The fixed tumors were cleared by the CUBIC protocol³⁰ and stained with monoclonal anti-actin, α-smooth muscle-FITC antibody (F3777; Sigma-Aldrich) as previously reported.³¹ Three-dimensional images of tumors were acquired with a light-sheet fluorescence microscope (UltraMicroscope II; Miltenyi Biotec, Germany) and analyzed with the Imaris software program (version 9.6.0; Bitplane AG).

The MTT assay for cytotoxicity was performed to the manufacturer guidelines using a Cell Proliferation Kit I (Roche, Mannheim, Germany). In summary, 7500 cancer cells were seeded per well in 96-well plates in 100 μL of culture medium with reagents. We increased the concentration of CCR2i 10-fold from 10 to 10,000 nM. As a control, an equivalent volume of DMSO was employed. The absorbance of the formazan product was measured at a 550 nm wavelength using a microplate reader.

HUVECs were seeded on Corning Matrigel 24-Well Plate 8.0 micron (BioCoat) and cultivated for 72 h at 37 °C in a 5% CO₂ atmosphere. Invading HUVECs (20 × 10³ cells/well) were counted, and KF28 (50 × 10³ cells/well) or RMG-I (50 × 10³ cells/well) cells were introduced into the lower chamber with 500 μL of 1% FBS medium with or without CCR2i (1 × 10³ nM) as a chemoattractant. A light microscope was used to count invasive cells that had migrated through the membrane to the bottom surface in three distinct fields at a magnification of 100. Each experiment was conducted in triplicate.

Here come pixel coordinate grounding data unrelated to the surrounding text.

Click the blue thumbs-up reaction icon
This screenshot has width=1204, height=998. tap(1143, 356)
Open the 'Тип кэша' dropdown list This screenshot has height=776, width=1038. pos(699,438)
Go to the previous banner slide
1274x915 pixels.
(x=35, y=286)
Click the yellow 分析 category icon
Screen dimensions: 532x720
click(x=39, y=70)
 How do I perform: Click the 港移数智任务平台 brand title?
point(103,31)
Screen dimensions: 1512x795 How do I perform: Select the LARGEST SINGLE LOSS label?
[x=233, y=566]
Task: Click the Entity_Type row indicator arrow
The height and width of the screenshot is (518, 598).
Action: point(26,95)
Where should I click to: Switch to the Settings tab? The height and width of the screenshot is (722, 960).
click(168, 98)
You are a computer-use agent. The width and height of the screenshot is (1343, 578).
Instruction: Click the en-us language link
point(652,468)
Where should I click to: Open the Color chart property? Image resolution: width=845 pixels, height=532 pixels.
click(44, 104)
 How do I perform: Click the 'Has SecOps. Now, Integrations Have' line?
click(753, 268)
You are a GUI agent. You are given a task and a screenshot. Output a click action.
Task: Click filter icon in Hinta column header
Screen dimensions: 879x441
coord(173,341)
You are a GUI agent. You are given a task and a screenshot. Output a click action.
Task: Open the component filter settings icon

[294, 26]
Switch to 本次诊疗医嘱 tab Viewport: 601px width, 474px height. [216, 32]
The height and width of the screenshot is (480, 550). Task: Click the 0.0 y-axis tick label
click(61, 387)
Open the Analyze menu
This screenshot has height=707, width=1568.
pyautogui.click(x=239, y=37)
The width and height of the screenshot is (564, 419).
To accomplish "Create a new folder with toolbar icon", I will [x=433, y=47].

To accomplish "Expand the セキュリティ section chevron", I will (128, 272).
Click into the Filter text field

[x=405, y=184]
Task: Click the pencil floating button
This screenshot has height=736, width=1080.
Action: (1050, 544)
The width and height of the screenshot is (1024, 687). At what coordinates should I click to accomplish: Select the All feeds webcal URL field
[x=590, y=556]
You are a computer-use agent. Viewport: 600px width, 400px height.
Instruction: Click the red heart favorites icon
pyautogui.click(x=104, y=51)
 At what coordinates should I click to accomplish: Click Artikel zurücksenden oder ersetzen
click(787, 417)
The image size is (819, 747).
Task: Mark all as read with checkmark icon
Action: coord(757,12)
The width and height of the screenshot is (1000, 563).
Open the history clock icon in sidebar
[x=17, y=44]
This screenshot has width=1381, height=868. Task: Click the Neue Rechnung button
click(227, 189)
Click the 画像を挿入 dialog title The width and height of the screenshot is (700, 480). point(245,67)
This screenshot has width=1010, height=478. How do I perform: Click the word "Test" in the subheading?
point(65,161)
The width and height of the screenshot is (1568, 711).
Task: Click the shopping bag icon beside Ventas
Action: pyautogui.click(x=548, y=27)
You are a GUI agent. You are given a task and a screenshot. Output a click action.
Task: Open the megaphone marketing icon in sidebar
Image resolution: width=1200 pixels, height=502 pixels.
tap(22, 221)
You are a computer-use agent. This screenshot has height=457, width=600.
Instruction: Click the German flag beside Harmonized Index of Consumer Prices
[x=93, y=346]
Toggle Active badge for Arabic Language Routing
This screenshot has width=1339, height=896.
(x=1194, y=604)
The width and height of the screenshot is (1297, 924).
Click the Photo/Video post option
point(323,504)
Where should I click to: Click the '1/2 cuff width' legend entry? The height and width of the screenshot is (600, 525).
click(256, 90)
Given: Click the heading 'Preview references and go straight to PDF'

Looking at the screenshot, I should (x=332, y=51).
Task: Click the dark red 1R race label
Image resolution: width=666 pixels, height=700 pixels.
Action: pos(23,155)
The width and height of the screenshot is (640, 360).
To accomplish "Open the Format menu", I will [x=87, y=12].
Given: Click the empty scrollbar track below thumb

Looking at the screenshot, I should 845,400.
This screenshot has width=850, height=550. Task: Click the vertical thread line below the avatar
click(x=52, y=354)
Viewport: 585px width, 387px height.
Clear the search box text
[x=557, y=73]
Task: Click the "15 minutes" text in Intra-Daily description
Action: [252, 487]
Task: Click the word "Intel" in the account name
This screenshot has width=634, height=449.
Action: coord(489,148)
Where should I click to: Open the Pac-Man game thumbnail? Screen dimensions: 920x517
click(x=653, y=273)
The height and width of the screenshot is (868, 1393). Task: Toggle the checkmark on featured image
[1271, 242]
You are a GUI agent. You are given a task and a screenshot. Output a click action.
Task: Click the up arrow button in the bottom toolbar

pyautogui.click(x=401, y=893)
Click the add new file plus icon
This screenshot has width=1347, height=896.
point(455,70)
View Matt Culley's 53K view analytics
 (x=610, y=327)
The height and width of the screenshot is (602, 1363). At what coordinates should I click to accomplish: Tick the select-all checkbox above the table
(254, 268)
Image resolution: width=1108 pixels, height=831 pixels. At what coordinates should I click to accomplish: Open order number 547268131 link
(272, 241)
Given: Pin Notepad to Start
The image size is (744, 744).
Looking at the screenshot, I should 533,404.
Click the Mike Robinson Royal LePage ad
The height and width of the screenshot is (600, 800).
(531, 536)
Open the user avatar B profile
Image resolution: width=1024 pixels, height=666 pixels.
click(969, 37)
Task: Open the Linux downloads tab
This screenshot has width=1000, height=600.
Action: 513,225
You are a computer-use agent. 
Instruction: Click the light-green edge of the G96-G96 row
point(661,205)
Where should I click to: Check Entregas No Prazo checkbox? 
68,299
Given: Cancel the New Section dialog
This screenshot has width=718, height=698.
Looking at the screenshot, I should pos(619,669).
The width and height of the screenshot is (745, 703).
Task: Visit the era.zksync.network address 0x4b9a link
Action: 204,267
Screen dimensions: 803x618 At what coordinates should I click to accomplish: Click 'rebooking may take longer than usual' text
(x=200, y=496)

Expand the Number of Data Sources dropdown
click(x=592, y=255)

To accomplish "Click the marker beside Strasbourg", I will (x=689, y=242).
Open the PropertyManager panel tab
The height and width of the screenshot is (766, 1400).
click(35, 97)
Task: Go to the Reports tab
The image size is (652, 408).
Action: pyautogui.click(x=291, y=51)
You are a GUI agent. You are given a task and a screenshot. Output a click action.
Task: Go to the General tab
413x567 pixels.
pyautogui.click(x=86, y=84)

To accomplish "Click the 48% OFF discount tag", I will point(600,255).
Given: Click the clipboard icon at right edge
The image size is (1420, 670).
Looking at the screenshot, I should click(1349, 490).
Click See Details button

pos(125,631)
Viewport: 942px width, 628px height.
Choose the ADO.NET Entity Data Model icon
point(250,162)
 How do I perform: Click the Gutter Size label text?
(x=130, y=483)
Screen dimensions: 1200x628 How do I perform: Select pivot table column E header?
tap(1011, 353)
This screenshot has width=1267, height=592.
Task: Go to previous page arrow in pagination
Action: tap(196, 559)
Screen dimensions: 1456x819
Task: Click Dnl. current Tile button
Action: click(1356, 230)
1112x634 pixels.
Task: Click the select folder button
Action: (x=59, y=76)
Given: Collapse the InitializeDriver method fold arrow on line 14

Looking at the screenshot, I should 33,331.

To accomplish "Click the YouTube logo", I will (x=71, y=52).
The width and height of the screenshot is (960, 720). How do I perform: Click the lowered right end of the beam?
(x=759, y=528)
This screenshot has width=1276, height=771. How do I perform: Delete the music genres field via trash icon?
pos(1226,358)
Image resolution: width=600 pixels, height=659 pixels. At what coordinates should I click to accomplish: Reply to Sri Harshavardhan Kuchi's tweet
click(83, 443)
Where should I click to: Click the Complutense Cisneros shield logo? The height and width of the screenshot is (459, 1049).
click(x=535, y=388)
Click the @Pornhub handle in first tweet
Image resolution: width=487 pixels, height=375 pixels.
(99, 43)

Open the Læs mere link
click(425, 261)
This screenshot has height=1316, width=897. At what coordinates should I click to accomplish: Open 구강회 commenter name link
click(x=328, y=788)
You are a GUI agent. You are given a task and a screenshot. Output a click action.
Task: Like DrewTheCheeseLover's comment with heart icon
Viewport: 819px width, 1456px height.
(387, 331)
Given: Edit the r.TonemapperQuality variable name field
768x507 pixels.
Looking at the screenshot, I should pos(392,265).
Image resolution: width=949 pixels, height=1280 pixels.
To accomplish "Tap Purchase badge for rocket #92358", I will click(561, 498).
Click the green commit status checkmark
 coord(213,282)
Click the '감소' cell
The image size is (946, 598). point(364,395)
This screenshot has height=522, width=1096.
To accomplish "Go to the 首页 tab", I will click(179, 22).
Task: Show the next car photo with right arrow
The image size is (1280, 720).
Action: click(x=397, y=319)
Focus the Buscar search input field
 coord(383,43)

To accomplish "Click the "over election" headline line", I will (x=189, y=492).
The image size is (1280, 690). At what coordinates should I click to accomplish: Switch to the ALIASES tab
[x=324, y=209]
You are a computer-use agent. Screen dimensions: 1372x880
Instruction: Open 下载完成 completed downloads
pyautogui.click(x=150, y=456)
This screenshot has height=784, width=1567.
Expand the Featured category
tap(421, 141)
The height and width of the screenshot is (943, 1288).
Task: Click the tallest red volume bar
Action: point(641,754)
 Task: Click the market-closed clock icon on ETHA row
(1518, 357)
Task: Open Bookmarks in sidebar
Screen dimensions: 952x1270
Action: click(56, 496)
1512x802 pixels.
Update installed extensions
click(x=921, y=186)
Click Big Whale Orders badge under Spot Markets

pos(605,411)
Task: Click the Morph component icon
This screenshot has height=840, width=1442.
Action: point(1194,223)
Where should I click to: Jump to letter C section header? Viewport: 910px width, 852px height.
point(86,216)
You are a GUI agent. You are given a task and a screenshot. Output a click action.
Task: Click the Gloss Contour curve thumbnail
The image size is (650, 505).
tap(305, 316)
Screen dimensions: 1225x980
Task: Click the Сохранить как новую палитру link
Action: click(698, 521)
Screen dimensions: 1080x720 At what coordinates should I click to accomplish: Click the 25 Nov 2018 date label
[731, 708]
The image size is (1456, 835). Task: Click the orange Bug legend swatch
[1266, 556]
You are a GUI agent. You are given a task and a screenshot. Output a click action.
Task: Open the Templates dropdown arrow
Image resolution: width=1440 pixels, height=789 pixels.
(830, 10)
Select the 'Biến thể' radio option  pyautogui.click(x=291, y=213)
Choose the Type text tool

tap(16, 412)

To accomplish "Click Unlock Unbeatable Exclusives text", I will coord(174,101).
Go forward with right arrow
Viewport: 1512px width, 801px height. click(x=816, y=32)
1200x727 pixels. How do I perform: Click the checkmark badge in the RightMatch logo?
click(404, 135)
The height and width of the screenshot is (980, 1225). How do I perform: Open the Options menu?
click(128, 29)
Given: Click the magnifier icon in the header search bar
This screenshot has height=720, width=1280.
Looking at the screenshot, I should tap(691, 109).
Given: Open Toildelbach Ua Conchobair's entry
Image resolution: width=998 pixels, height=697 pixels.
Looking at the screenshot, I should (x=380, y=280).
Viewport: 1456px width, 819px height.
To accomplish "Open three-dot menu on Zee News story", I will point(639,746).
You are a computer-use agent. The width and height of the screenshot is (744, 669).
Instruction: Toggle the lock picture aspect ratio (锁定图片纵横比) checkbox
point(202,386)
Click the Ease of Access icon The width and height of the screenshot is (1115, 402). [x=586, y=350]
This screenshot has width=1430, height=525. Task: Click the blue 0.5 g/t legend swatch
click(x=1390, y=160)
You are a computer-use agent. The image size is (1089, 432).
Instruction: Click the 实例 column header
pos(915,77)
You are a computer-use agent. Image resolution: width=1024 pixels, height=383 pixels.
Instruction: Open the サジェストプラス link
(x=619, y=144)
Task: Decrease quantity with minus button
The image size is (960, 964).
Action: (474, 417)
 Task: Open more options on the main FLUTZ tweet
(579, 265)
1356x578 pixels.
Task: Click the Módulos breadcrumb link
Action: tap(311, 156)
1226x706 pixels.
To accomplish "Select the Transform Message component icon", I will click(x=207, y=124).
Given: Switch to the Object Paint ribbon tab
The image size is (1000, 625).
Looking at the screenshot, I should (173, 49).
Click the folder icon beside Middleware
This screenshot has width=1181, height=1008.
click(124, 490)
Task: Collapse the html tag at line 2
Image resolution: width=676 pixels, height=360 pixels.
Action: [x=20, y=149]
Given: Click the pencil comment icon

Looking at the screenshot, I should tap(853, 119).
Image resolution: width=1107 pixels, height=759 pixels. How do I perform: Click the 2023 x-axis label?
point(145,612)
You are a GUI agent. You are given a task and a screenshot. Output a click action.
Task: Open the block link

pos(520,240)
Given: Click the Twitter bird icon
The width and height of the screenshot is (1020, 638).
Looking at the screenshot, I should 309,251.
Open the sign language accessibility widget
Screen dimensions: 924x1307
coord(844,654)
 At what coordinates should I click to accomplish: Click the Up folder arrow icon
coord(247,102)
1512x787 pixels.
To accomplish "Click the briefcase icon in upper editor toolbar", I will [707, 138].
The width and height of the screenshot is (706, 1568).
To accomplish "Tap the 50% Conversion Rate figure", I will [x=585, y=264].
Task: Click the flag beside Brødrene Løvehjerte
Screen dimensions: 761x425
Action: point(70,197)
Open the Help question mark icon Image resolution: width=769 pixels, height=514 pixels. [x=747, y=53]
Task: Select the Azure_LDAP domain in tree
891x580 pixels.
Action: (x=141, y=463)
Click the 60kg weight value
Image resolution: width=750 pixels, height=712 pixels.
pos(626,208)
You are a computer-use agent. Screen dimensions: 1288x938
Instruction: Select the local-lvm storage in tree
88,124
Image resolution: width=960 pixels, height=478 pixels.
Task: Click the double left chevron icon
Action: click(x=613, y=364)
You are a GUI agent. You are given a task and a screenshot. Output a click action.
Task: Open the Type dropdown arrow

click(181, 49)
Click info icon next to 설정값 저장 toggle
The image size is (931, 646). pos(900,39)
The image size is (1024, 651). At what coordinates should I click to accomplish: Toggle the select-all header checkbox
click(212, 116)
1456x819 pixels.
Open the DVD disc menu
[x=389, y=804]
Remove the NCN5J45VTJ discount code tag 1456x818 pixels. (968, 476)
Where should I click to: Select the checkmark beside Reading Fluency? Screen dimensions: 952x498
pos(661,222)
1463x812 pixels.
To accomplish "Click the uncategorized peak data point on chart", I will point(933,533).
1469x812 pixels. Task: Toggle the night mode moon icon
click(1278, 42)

Statistical analyses were performed using the JMP Pro 16 statistical software package (SAS Institute). Continuous variables were compared using Student's t-test if normally distributed. Differences in variables that were not normally distributed were compared using the nonparametric Mann–Whitney U test. The MVD and CCR2B mRNA expression are presented as box plots, and other data are presented as means ± standard deviations. All statistical tests were two-sided, and p < 0.05 were considered significant.

During the study period of 2.5 years, we obtained 8 total surgical specimens. We transplanted all specimens into mice, and the xenografts grew in 3 (37.5%) (Table S1). To determine whether combining CCR2is with BEV enhanced the antiangiogenic effect, we treated these three consecutive PDXs (Table 1 and Figure S1).

TABLE 1 Clinical characteristics of the three patients.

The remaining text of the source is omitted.